The Wall Street giant said Wednesday that earnings rose to $4.11 billion, or $11.95 per diluted share, in the fourth quarter ended Dec. 31, compared with $2.01 billion, or $5.48 per diluted share, a year earlier.

Banking industry executives expect stronger deal-making activity this year, as the US Federal Reserve cuts interest rates and President-elect Donald Trump’s pro-business comments fuel optimism among investors.

“We are very pleased with our strong results for the quarter and year,” CEO David Solomon said in a statement. “I am optimistic that we have achieved or exceeded all the goals we set in our strategy to grow the company five years ago.”

Goldman’s investment banking fees rose 24% to $2.05 billion in the fourth quarter, boosted by debt security that benefited from strong financings and the sale of corporate bonds.

An industry-wide rebound in mergers and acquisitions coupled with renewed activity in equity and debt markets has lifted results in the second half of 2024 for Wall Street’s top banks.

In investment banking, equity and debt underwriting revenues jumped by 98% and 51%, respectively, in the fourth quarter. Its consulting revenue fell 4%.

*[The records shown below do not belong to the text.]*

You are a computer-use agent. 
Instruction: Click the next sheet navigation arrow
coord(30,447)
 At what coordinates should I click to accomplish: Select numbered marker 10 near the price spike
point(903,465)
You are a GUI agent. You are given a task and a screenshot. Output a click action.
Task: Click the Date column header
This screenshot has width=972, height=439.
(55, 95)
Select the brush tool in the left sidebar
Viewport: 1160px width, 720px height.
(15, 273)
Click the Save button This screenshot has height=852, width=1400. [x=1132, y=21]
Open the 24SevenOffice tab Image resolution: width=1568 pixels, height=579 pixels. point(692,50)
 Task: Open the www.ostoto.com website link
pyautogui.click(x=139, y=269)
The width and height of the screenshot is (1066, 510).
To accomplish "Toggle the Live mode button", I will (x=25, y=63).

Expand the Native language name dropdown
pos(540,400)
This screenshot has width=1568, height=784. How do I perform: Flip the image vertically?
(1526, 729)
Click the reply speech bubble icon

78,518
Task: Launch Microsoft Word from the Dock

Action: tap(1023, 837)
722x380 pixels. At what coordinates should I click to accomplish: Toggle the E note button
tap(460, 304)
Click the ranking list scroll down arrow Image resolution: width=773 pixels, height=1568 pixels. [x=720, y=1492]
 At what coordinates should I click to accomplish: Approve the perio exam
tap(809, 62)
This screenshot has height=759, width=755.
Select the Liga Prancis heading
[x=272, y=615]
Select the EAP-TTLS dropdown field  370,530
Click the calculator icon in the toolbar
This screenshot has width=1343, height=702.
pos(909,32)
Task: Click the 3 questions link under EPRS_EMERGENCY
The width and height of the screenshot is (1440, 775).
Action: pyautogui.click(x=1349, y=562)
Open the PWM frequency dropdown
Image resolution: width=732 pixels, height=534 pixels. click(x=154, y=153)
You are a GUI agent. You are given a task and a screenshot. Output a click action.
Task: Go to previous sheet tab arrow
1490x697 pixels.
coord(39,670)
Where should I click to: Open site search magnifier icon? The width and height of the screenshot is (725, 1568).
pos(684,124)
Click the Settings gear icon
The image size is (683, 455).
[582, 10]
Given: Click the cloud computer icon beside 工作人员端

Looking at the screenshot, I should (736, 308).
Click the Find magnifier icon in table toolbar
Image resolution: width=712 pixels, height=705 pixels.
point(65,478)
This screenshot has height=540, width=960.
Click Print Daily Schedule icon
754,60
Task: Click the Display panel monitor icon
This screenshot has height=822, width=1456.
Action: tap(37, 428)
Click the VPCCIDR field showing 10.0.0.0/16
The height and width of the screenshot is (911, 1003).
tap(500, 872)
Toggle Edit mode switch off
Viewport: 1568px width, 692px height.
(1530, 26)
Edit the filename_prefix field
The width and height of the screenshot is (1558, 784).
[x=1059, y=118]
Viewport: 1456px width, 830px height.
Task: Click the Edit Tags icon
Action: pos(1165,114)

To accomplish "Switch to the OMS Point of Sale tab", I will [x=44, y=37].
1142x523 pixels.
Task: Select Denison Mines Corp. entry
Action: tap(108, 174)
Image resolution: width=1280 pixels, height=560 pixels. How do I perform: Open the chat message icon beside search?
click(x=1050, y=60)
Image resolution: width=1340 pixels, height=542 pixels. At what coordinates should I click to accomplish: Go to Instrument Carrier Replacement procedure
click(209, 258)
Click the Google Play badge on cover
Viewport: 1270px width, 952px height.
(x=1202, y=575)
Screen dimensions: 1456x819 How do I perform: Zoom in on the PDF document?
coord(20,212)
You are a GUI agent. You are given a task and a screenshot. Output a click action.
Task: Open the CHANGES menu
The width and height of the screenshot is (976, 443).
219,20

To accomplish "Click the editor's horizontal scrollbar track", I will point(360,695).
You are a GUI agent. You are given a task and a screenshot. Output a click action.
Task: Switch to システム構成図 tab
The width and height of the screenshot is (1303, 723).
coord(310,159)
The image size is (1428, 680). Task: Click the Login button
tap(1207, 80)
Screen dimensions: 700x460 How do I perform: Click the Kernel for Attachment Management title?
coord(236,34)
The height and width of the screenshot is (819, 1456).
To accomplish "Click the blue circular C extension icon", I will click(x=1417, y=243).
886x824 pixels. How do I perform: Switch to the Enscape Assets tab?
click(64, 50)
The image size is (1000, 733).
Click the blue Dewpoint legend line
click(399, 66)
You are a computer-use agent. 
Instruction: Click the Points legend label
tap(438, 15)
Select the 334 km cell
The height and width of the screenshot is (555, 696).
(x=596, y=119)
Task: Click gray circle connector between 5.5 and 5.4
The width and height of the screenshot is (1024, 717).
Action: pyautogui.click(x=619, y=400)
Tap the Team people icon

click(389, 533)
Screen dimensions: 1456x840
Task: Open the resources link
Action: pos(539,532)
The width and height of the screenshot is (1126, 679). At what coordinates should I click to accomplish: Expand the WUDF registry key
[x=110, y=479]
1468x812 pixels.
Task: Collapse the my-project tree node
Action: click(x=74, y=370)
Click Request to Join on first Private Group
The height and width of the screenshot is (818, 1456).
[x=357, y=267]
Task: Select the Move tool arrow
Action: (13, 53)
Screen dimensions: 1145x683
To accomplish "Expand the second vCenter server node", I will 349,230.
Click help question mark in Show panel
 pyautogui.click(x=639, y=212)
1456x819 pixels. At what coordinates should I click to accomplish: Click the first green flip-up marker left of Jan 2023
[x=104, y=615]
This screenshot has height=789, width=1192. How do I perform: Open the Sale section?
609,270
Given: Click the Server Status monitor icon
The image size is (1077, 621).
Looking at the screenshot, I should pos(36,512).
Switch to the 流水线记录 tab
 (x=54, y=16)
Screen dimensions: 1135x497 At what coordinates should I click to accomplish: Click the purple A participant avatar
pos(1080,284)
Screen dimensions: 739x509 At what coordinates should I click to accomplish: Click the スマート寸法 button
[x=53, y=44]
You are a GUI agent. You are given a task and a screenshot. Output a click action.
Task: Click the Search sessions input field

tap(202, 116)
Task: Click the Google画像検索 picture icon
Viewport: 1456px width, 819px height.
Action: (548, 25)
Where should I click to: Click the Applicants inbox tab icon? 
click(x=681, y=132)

Total investment banking revenues globally rose 26% to $86.8 billion in 2024, with North America up 33% from last year, according to data from Dealogic. Goldman had the second highest revenue among banks globally.

Last month, Solomon told a Reuters conference that dealmaking in stocks and mergers and acquisitions could surpass 10-year averages in 2025.

Revenue at Goldman Sachs’ asset and wealth management arm rose 8% to $4.72 billion, while revenue at its global banking and markets division increased 33% to $8.48 billion in the fourth quarter.

Stock traders at the bank continued to ride the broader stock market rally in the final three months of 2024, with revenue rising 32% to $3.45 billion.

Stocks in the United States rose to record levels, driven by optimism about the new administration’s economic policies, coupled with low interest rates.

Fixed income, currency and commodities (FICC) trading also shined with a 35% jump in revenue.

Goldman Sachs announced a raft of leadership changes on Monday as it created a new division to focus on financing large deals and making loans to corporate clients, looking to tap into the lucrative private credit market.